Further, we have found that there was a lack of sufficient due diligence by YBA in respect of these traders. We consider that an appropriate level of due diligence which included a proper consideration of the available VAT and company data regarding the traders’ VAT registrations, trading history, accounts information, directors details and company addresses, as well as simple background checks (such as an internet search) on Alan Simpson, would have revealed the connection with fraud.
Decision
Our decision is therefore that:
In relation to the deregistration of YBA for VAT purposes, YBA facilitated the VAT fraud of another and should have known that it was facilitating the fraud. The appeal is therefore dismissed.
In relation to the general assessment, the assessment was validly made, in time and in the correct amount. The appeal is therefore dismissed.
In relation to the Kittel assessment,
in respect of the purchases by YBA from Wrottesley, Farris, Cygnet, Auto Vanguard and 2YD, these gave rise to a VAT loss caused by fraud, the relevant purchases were connected with that fraud and YBA should have known of that connection. The appeal is therefore dismissed.
in respect of the purchases by YBA from and Charnwood and Bebe, HMRC have failed to satisfy us that, on the balance of probabilities, the relevant purchases were connected with fraud and YBA should have known of that connection. The appeal relating to these purchases therefore succeeds.
In relation to the Mecsek assessment,
in respect of the sales by YBA to Northside Motorpark and Keith Morris trading as Aacara Construction Limited, these gave rise to a VAT loss caused by fraud, the relevant sales were connected with that fraud and YBA should have known of that connection. The appeal is therefore dismissed.
in respect of the sales by YBA to Prestige Motor Vehicles BV and Shakk GmbH, HMRC have failed to satisfy us that, on the balance of probabilities, a VAT fraud was committed in respect of the relevant vehicles and that YBA should have known that the relevant sales were connected with that fraud. The appeal relating to these sales therefore succeeds.
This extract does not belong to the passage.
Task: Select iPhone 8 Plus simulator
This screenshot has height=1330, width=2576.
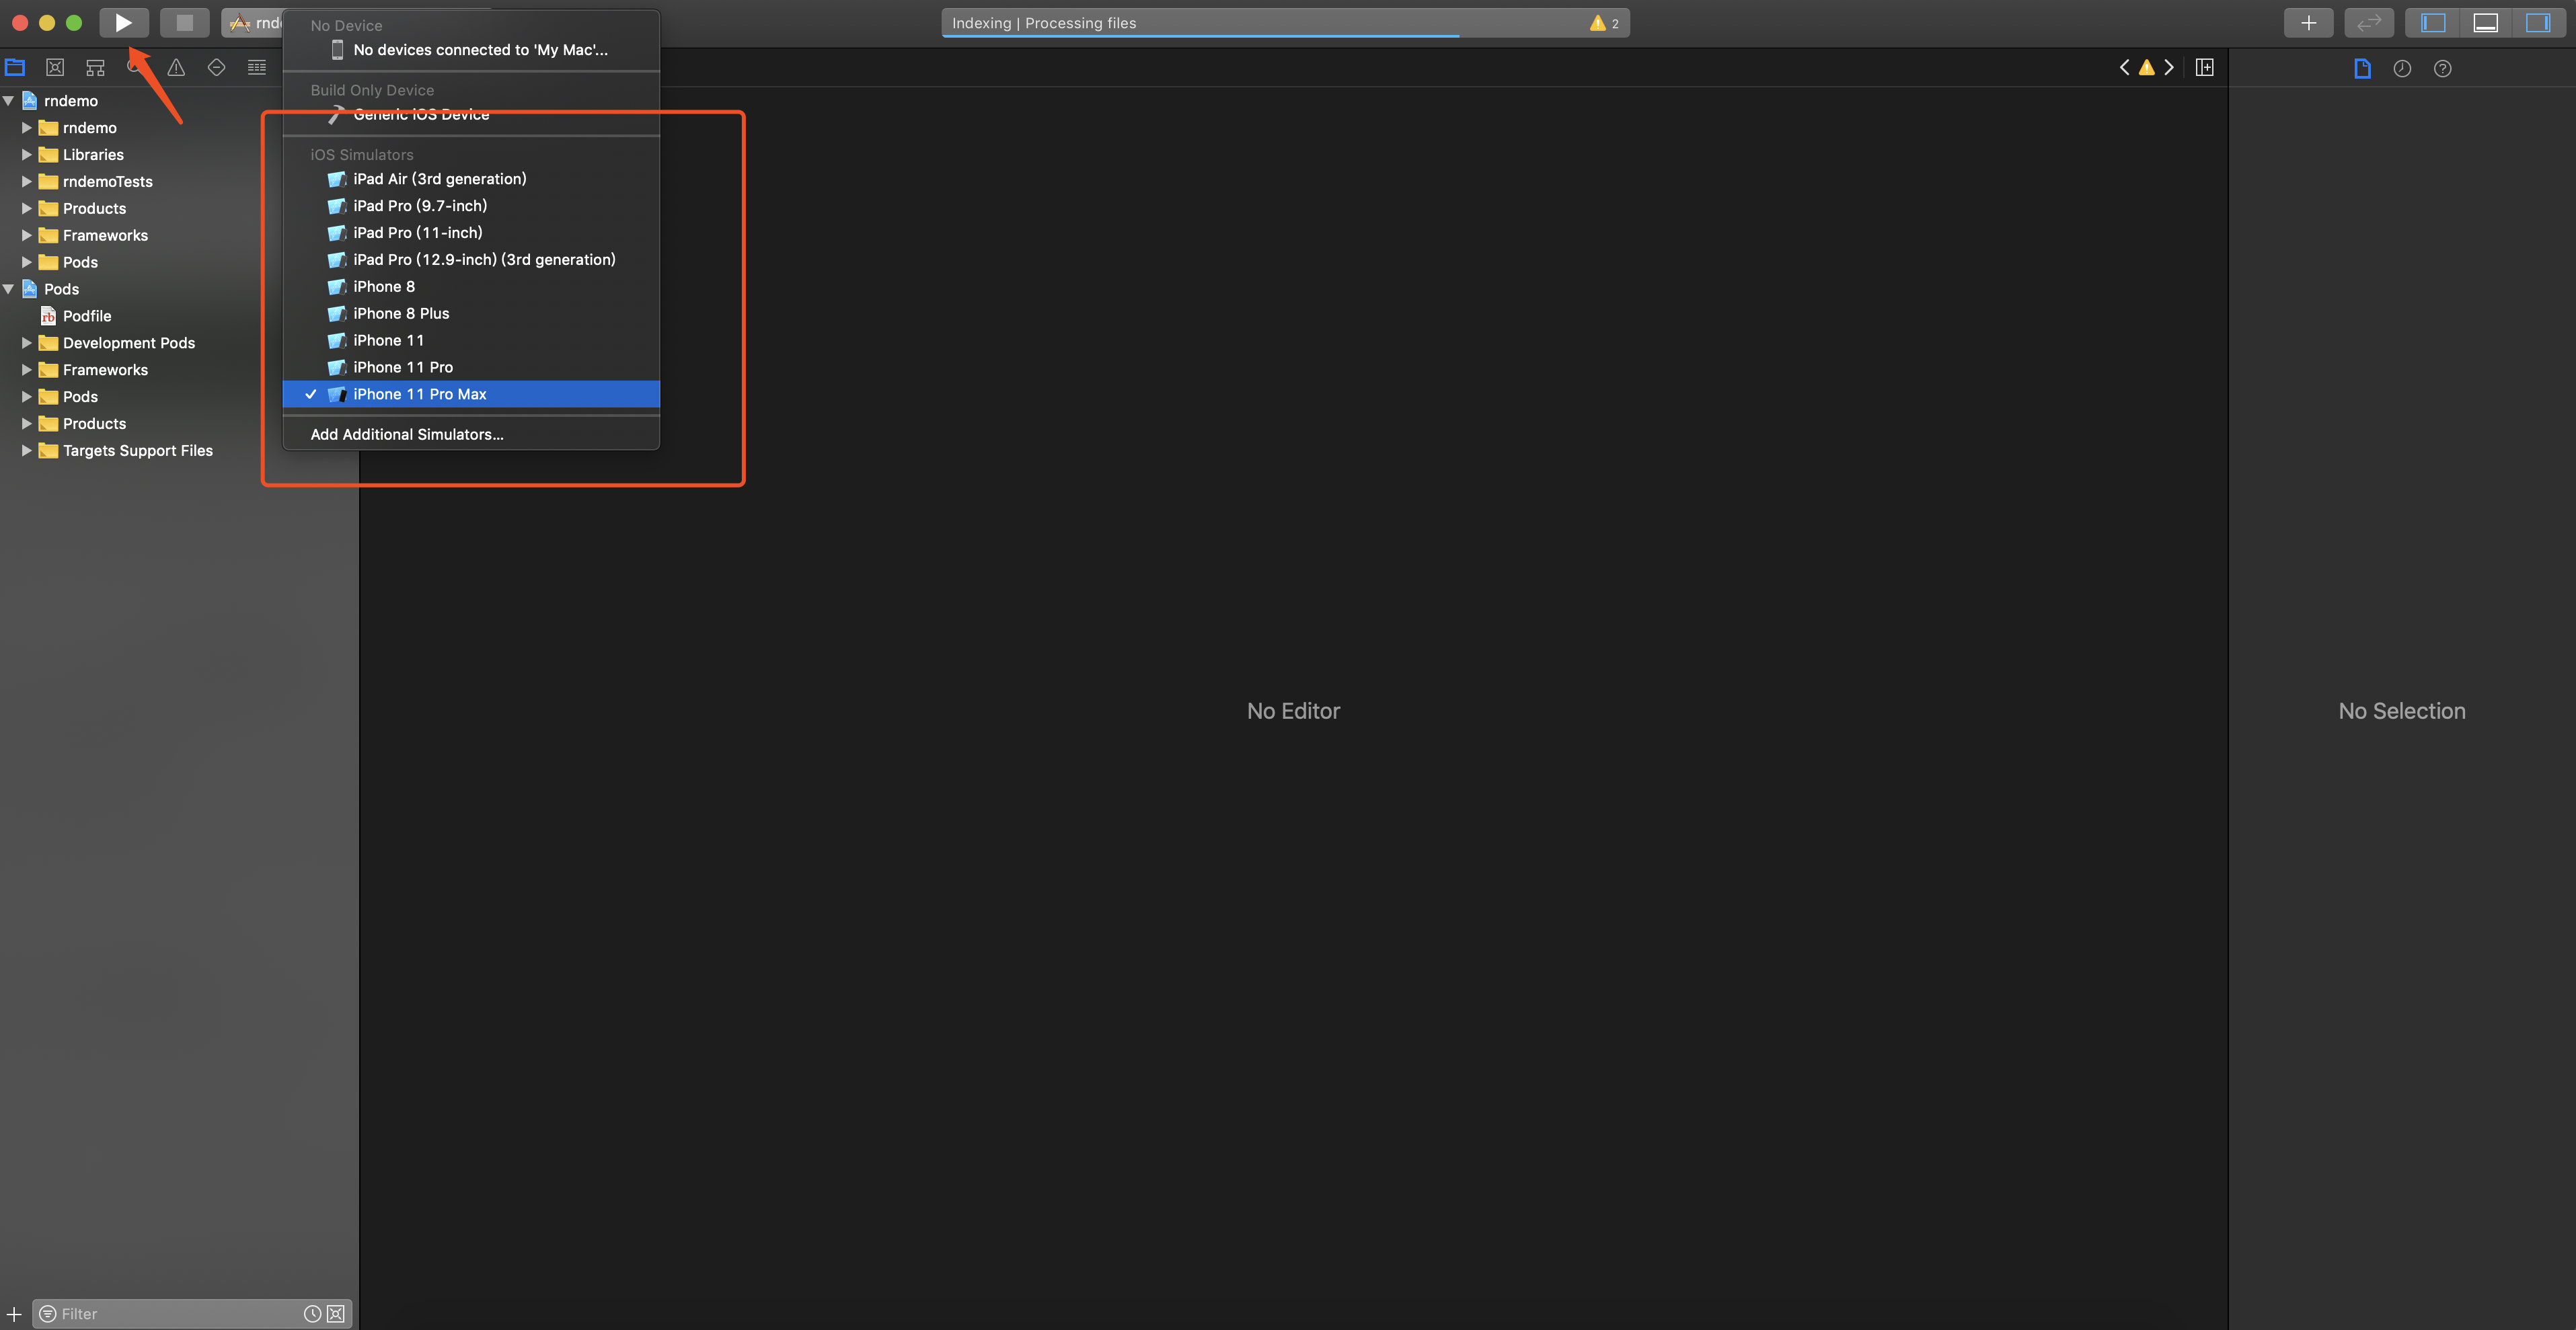Action: pos(401,313)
Right to apply for permission to appeal
This document contains full findings of fact and reasons for the decision. Any party dissatisfied with this decision has a right to apply for permission to appeal against it pursuant to Rule 39 of the Tribunal Procedure (First-tier Tribunal) (Tax Chamber) Rules 2009. The application must be received by this Tribunal not later than 56 days after this decision is sent to that party. The parties are referred to “Guidance to accompany a Decision from the First-tier Tribunal (Tax Chamber)” which accompanies and forms part of this decision notice.